Foi mais um daqueles eventos para ficar na história e confirmar a tradição do Rio de Janeiro de ser o lugar onde os show são sempre mais animados, mais emocionantes e mais sensacionais (corroam-se de inveja, extraterrestres!!).
A noite infelizmente tinha que terminar e pouco antes das 23:30h a carruagem virou abóbora novamente e deixou todo mundo com gostinho de quero mais. A saída ocorreu também sem tumultos, apenas ficando complicada para quem passou de carro pelas redondezas, pois o povo acabou tomando as ruas de assalto em direção aos seus meios de transporte. Eu caminhei tranquilamente até um ponto de ônibus para aguardar a minha Mercedes com motorista e, após ela chegar, em 10 minutos eu estava novamente em casa. Feliz, com certeza!!

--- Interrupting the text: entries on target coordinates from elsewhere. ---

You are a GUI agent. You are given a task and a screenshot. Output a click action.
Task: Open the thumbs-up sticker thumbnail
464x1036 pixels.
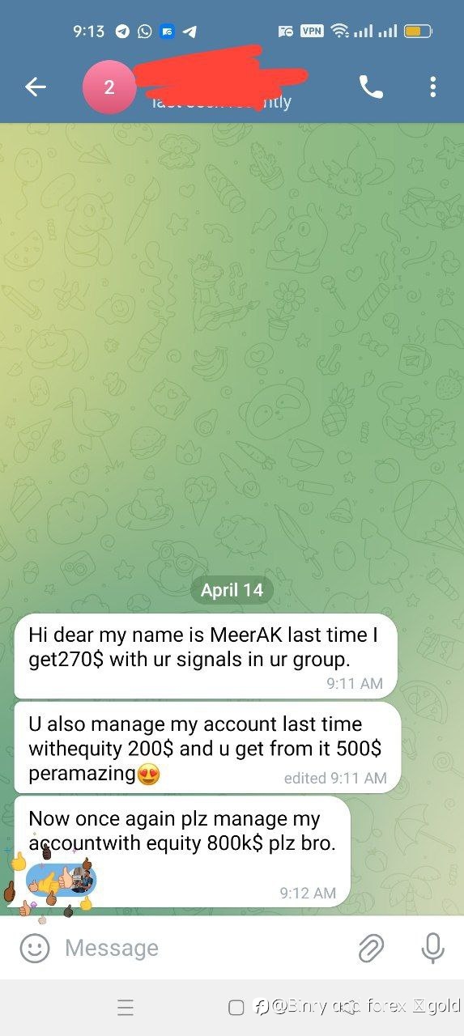click(x=62, y=877)
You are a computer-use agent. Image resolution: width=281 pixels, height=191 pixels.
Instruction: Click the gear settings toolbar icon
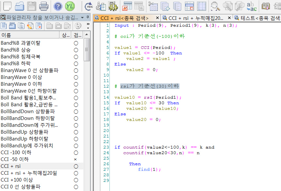112,6
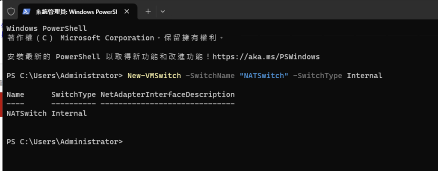Viewport: 438px width, 171px height.
Task: Click the -SwitchName parameter
Action: (x=210, y=76)
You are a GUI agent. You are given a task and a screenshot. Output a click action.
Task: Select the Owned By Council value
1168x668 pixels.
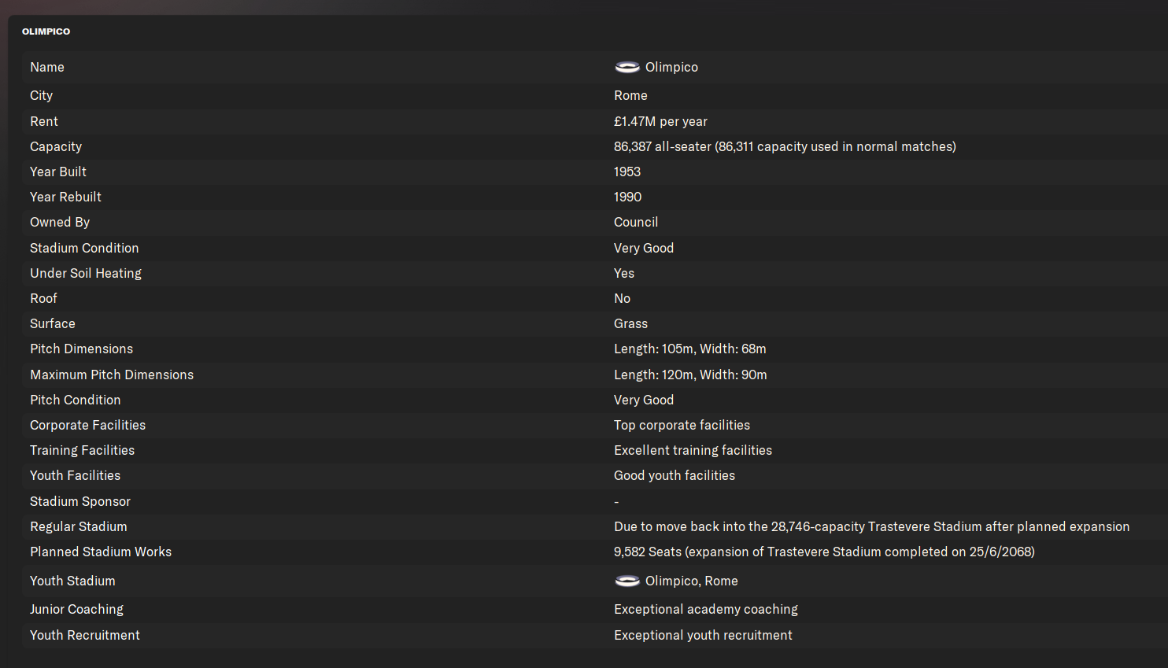pos(636,222)
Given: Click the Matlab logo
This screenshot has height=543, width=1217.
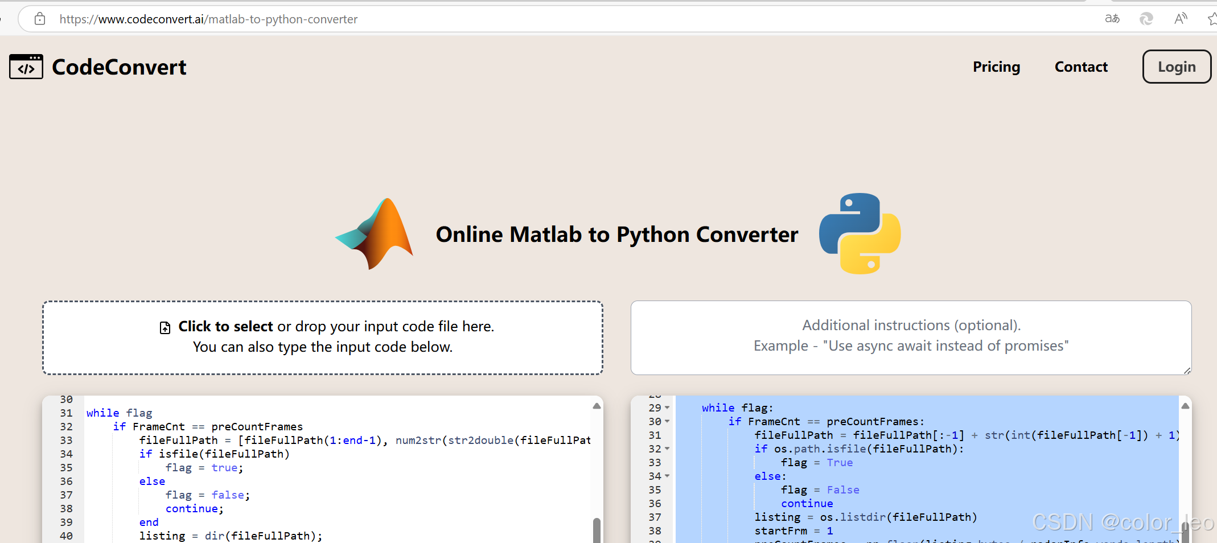Looking at the screenshot, I should pyautogui.click(x=374, y=233).
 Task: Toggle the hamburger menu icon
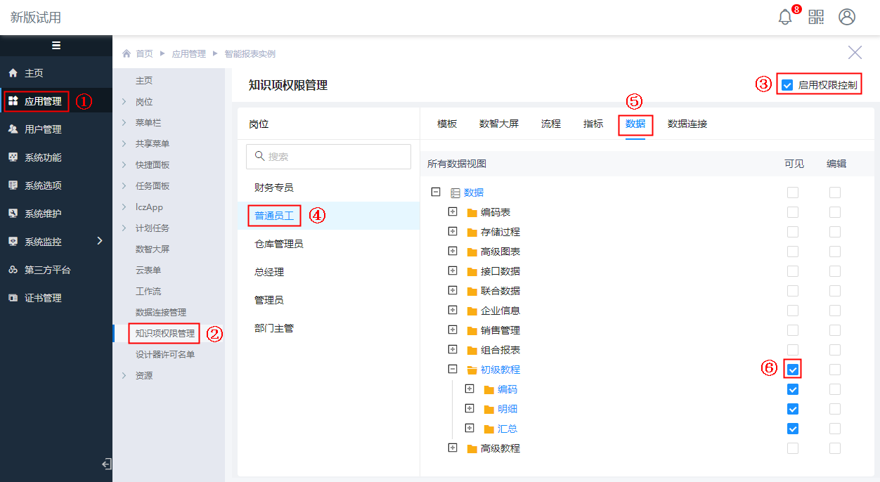tap(56, 46)
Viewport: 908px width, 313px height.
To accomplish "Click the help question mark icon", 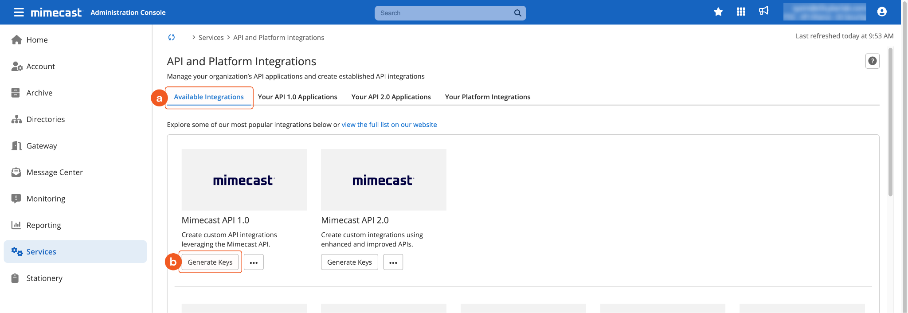I will (872, 61).
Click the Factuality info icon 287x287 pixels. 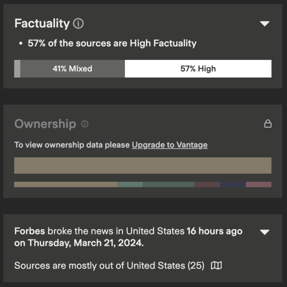tap(78, 23)
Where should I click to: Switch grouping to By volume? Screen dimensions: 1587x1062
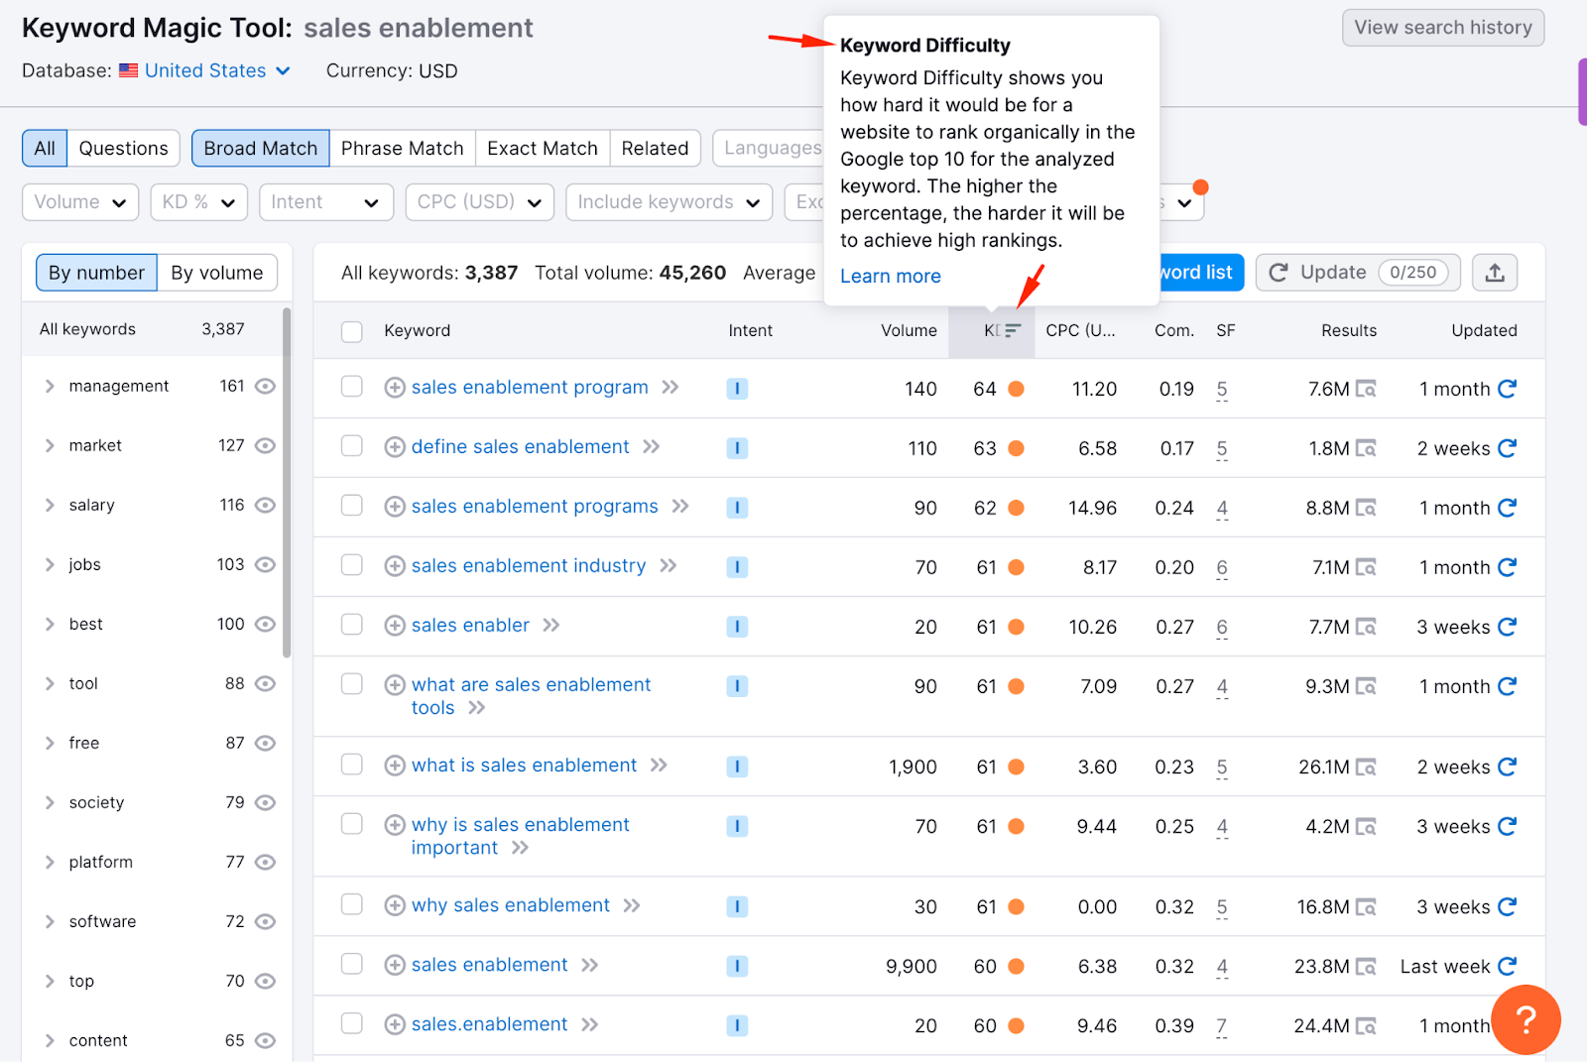216,273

E não, eu não levei nenuma câmera. De ônibus a gente não pode dar sopa pro azar. Foi uma pena, porque daria para ter feito algumas imagens muito bacanas.
De qualquer forma, fica aí a prova do crime

E, se você leu até aqui, peço minhas sinceras desculpas pelo tamanho disso aqui e prometo que na próxima vez eu irei me comportar e não escrever tanta coisa desse jeito.